What this task involves ▸ Beneath this instruction is a listing. Transcribe from it only the stretch from the line with "Click the Recipient label in the first row" through the line with "You are a computer-use agent. Image resolution: width=700", both end lines included, exactly as written.

(Data listing)

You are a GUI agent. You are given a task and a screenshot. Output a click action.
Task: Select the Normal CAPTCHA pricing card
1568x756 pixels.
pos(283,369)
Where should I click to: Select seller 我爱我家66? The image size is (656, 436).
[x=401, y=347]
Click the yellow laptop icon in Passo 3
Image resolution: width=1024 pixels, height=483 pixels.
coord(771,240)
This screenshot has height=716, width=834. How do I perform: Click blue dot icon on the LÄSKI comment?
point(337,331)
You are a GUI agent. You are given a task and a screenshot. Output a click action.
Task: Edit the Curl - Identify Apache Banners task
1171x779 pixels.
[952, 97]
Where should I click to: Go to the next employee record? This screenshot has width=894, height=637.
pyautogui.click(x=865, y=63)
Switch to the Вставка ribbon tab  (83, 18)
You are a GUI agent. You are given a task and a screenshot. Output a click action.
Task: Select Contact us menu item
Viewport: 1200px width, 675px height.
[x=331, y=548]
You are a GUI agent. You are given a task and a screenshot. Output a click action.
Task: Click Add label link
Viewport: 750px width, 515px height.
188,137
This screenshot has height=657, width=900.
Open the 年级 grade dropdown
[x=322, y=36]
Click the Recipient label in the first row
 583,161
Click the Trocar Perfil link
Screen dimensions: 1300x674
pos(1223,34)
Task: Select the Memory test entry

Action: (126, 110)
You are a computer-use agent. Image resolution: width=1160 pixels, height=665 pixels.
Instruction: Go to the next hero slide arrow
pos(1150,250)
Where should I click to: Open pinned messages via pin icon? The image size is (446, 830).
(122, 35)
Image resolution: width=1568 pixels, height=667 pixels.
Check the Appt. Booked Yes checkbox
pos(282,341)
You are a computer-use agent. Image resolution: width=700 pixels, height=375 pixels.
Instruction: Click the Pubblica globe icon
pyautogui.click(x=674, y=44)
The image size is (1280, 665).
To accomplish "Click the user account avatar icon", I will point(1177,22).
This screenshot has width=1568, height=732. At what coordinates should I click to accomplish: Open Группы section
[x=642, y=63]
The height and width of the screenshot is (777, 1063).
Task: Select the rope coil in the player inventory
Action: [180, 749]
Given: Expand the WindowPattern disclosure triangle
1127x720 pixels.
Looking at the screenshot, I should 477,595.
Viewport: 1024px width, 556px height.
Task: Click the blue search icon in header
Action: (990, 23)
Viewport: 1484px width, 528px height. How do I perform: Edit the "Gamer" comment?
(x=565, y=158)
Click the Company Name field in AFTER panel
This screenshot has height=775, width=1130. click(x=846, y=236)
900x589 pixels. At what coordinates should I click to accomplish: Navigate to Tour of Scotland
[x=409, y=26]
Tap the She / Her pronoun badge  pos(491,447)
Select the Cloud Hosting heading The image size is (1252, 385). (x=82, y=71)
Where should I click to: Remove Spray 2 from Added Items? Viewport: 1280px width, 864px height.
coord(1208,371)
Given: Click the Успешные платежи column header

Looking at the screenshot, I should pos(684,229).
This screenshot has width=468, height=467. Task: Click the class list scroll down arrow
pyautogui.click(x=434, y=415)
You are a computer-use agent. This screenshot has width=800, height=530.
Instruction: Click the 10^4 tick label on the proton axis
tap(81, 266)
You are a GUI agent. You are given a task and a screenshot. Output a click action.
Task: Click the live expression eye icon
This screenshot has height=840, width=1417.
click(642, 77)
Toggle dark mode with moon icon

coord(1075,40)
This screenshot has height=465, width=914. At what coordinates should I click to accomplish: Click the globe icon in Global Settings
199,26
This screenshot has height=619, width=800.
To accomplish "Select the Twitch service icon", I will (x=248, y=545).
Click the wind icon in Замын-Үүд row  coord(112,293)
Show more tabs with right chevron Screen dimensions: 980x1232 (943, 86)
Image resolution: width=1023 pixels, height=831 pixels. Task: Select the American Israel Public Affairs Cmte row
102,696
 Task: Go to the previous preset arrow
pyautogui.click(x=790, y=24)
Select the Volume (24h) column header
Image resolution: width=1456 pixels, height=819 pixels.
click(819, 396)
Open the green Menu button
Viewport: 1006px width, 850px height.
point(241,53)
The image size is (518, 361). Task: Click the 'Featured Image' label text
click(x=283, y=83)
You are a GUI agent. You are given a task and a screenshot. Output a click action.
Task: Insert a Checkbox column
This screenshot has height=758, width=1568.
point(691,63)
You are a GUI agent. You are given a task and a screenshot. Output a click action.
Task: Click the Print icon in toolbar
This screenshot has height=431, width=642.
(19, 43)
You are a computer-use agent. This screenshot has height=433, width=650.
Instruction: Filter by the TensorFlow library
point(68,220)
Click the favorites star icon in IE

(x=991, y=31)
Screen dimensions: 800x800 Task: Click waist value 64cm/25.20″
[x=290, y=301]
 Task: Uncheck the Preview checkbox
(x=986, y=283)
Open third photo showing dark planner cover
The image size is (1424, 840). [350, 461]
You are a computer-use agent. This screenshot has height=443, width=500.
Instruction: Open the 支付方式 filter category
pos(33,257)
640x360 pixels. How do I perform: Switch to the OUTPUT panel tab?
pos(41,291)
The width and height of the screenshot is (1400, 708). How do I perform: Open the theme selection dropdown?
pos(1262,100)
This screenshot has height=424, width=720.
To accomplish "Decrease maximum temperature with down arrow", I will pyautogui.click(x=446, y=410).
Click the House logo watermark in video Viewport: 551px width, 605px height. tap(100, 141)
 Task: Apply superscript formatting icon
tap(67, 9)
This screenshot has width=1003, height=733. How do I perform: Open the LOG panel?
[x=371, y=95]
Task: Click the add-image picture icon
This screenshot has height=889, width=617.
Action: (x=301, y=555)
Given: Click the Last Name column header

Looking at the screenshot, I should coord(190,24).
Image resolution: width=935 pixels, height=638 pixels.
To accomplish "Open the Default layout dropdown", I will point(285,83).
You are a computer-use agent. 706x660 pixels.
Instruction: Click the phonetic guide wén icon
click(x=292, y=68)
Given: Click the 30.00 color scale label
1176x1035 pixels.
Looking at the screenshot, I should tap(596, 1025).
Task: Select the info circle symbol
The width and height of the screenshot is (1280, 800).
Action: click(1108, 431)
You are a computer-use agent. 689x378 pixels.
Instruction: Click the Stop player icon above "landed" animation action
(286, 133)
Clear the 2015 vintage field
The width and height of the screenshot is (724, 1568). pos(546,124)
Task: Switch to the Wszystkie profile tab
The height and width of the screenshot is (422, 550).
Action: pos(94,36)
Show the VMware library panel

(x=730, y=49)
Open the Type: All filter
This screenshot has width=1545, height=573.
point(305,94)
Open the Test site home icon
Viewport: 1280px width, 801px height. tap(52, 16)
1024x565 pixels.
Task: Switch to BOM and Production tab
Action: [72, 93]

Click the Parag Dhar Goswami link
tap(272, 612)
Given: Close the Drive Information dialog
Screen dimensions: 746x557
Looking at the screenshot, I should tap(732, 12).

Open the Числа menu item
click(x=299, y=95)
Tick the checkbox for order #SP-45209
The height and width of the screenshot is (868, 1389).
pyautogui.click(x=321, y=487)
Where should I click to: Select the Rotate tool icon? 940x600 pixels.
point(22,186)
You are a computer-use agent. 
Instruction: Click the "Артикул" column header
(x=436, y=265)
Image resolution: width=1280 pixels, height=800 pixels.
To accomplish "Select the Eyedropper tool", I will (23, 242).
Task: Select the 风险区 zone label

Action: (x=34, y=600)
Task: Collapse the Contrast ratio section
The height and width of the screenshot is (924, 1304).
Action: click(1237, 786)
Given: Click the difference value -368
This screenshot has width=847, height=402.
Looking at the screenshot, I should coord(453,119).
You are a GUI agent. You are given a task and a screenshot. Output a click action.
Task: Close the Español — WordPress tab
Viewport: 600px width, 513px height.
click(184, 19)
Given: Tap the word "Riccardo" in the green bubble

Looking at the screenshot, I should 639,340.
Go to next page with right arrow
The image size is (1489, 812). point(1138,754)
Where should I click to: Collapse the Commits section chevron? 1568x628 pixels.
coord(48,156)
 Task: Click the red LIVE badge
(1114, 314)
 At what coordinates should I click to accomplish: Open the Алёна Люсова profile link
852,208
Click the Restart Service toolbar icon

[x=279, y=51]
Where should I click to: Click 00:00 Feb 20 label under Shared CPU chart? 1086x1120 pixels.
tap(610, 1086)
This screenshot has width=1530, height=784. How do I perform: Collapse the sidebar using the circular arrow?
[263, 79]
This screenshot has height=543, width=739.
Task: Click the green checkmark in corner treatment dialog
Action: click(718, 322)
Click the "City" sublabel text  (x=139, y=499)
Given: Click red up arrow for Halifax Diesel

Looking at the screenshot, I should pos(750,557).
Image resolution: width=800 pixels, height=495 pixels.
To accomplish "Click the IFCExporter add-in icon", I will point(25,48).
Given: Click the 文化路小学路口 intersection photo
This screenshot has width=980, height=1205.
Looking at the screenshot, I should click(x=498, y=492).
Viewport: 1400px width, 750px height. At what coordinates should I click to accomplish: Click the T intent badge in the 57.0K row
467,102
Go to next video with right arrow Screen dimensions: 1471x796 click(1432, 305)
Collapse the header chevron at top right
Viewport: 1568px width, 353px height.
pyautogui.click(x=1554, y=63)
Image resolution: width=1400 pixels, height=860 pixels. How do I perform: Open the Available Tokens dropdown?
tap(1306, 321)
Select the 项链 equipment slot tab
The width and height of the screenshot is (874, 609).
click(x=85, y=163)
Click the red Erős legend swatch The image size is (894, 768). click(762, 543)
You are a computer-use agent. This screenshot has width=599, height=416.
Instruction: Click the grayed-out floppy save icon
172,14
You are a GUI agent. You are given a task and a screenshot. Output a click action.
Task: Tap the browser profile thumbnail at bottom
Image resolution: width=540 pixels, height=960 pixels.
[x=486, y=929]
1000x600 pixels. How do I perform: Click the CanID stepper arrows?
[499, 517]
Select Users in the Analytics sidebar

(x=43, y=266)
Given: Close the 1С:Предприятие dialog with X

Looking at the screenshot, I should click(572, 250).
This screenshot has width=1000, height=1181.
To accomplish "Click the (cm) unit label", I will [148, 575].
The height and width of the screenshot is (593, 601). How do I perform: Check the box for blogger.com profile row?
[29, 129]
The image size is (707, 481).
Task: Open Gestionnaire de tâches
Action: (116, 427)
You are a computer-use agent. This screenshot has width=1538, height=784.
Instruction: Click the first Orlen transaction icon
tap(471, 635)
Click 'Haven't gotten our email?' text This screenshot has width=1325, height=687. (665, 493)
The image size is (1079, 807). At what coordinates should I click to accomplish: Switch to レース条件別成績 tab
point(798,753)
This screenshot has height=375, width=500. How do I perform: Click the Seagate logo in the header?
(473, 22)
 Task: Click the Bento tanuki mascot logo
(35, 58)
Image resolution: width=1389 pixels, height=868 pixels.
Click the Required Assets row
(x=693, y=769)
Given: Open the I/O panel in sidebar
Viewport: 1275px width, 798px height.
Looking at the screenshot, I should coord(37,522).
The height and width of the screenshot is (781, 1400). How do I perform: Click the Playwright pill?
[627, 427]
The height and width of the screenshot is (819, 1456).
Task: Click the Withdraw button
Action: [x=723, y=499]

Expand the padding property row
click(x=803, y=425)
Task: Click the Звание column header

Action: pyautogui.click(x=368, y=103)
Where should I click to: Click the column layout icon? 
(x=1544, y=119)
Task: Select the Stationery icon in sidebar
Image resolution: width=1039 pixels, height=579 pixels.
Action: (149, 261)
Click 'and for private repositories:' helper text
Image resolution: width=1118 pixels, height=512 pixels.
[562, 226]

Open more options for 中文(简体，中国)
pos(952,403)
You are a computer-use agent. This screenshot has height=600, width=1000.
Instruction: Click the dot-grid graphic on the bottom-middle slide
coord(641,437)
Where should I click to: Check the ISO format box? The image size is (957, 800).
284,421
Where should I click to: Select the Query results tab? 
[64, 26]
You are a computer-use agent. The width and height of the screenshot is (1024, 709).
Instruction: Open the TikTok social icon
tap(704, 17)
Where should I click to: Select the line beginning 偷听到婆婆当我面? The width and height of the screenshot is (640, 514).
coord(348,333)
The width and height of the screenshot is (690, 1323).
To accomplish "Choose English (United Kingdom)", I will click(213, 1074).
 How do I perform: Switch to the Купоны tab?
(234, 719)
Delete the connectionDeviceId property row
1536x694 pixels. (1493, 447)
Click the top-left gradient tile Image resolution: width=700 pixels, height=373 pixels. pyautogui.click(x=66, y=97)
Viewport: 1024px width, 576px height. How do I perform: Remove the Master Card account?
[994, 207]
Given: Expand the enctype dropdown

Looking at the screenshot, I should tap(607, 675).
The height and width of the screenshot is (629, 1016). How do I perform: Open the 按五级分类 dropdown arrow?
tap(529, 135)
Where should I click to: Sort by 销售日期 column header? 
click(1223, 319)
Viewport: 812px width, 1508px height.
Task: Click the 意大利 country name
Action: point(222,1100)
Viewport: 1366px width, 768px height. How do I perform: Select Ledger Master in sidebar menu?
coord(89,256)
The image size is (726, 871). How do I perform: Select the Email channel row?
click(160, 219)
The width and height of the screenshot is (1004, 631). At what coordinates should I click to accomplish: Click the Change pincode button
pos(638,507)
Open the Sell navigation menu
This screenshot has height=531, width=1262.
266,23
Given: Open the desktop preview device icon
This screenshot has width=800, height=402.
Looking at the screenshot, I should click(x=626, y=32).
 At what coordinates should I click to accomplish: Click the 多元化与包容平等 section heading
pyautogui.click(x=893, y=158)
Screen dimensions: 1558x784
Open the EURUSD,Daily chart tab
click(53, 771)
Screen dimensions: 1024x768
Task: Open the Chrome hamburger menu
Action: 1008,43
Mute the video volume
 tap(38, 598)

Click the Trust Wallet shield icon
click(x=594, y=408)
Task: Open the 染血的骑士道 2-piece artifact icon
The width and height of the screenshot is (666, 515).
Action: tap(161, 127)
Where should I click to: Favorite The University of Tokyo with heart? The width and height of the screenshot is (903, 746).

(End Data listing)

Solution to the problem ▸
Click the Recipient label in the first row
 583,161
Click the Trocar Perfil link
Screen dimensions: 1300x674
pos(1223,34)
Task: Select the Memory test entry

Action: (126, 110)
You are a computer-use agent. Image resolution: width=1160 pixels, height=665 pixels.
Instruction: Go to the next hero slide arrow
pos(1150,250)
Where should I click to: Open pinned messages via pin icon? The image size is (446, 830).
(122, 35)
Image resolution: width=1568 pixels, height=667 pixels.
Check the Appt. Booked Yes checkbox
pos(282,341)
You are a computer-use agent. Image resolution: width=700 pixels, height=375 pixels.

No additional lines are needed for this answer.